__INPUT MATERIAL__:
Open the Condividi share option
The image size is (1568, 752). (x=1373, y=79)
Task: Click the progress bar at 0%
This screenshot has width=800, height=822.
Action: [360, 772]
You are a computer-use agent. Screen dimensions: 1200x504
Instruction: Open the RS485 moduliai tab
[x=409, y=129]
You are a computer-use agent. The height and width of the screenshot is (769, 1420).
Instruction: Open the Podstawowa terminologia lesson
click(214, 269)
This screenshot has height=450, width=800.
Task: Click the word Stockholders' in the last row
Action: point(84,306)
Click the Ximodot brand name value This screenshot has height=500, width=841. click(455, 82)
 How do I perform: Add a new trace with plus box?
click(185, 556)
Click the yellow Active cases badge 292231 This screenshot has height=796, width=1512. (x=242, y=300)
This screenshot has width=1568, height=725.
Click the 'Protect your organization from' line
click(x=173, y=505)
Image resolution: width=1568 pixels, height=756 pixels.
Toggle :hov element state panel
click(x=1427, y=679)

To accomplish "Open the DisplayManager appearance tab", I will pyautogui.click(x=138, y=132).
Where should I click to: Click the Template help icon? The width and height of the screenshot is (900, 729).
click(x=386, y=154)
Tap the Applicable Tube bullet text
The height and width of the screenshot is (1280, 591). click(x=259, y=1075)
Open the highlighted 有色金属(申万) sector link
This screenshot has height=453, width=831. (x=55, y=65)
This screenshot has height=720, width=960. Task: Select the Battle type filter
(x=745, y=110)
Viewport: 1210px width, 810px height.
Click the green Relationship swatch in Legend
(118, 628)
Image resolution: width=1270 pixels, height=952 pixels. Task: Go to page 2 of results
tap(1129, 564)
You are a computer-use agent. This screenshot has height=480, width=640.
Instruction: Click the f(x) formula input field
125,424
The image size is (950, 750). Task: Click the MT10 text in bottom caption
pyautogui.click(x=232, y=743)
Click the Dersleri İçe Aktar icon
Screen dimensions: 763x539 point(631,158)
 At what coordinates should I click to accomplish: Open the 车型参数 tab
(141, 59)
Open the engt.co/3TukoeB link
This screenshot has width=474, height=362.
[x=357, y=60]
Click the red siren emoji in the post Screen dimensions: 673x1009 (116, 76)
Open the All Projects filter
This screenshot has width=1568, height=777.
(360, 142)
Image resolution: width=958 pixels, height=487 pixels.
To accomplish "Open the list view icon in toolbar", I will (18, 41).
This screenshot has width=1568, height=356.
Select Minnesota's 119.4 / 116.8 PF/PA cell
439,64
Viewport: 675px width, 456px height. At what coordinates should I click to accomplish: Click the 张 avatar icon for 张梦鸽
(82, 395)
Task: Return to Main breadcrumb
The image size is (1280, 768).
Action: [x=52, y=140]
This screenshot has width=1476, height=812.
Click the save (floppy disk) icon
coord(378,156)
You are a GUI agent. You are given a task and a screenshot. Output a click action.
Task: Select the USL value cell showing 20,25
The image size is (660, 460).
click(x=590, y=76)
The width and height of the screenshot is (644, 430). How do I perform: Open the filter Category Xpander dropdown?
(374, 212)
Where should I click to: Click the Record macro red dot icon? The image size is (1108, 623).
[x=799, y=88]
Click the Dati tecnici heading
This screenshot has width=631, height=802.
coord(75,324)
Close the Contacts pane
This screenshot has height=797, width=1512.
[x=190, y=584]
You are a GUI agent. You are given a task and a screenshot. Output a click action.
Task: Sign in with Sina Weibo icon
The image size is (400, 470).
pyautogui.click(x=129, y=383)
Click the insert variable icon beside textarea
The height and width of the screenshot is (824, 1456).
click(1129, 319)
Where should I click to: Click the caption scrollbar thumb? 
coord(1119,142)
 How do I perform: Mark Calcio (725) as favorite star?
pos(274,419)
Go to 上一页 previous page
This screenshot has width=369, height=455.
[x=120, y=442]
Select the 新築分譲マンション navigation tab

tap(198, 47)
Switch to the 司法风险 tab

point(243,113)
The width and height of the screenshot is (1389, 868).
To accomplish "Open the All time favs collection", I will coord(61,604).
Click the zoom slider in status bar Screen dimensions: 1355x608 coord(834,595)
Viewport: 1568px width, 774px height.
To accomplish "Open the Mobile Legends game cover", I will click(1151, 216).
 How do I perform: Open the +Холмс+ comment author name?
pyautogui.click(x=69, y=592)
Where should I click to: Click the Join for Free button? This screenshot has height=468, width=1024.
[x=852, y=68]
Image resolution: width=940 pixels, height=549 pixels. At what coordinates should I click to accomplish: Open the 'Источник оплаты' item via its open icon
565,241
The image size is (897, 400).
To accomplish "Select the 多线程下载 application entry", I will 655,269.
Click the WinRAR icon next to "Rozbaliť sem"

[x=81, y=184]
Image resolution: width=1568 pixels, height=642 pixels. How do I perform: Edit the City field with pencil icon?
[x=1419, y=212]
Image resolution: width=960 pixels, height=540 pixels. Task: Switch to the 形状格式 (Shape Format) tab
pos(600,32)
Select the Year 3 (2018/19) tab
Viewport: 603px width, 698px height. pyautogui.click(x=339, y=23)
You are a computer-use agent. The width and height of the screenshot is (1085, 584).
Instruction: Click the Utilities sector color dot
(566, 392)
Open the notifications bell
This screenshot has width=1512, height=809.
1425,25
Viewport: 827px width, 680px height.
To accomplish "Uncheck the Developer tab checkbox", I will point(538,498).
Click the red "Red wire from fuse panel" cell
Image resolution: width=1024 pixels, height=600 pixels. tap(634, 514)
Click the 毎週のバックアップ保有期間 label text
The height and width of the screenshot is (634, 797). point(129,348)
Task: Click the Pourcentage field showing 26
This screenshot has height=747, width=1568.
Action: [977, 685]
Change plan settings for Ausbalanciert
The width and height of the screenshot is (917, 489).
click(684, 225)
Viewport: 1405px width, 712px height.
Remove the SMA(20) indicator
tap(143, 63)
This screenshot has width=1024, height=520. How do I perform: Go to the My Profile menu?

__REQUIRED ACTION__:
An exact copy of the lines above, from the one containing "Click the zoom" through the one containing "Open the notifications bell", is the whole of the answer.

__RESULT FOR THIS TASK__:
Click the zoom slider in status bar Screen dimensions: 1355x608 coord(834,595)
Viewport: 1568px width, 774px height.
To accomplish "Open the Mobile Legends game cover", I will click(1151, 216).
 How do I perform: Open the +Холмс+ comment author name?
pyautogui.click(x=69, y=592)
Where should I click to: Click the Join for Free button? This screenshot has height=468, width=1024.
[x=852, y=68]
Image resolution: width=940 pixels, height=549 pixels. At what coordinates should I click to accomplish: Open the 'Источник оплаты' item via its open icon
565,241
The image size is (897, 400).
To accomplish "Select the 多线程下载 application entry", I will 655,269.
Click the WinRAR icon next to "Rozbaliť sem"

[x=81, y=184]
Image resolution: width=1568 pixels, height=642 pixels. How do I perform: Edit the City field with pencil icon?
[x=1419, y=212]
Image resolution: width=960 pixels, height=540 pixels. Task: Switch to the 形状格式 (Shape Format) tab
pos(600,32)
Select the Year 3 (2018/19) tab
Viewport: 603px width, 698px height. pyautogui.click(x=339, y=23)
You are a computer-use agent. The width and height of the screenshot is (1085, 584).
Instruction: Click the Utilities sector color dot
(566, 392)
Open the notifications bell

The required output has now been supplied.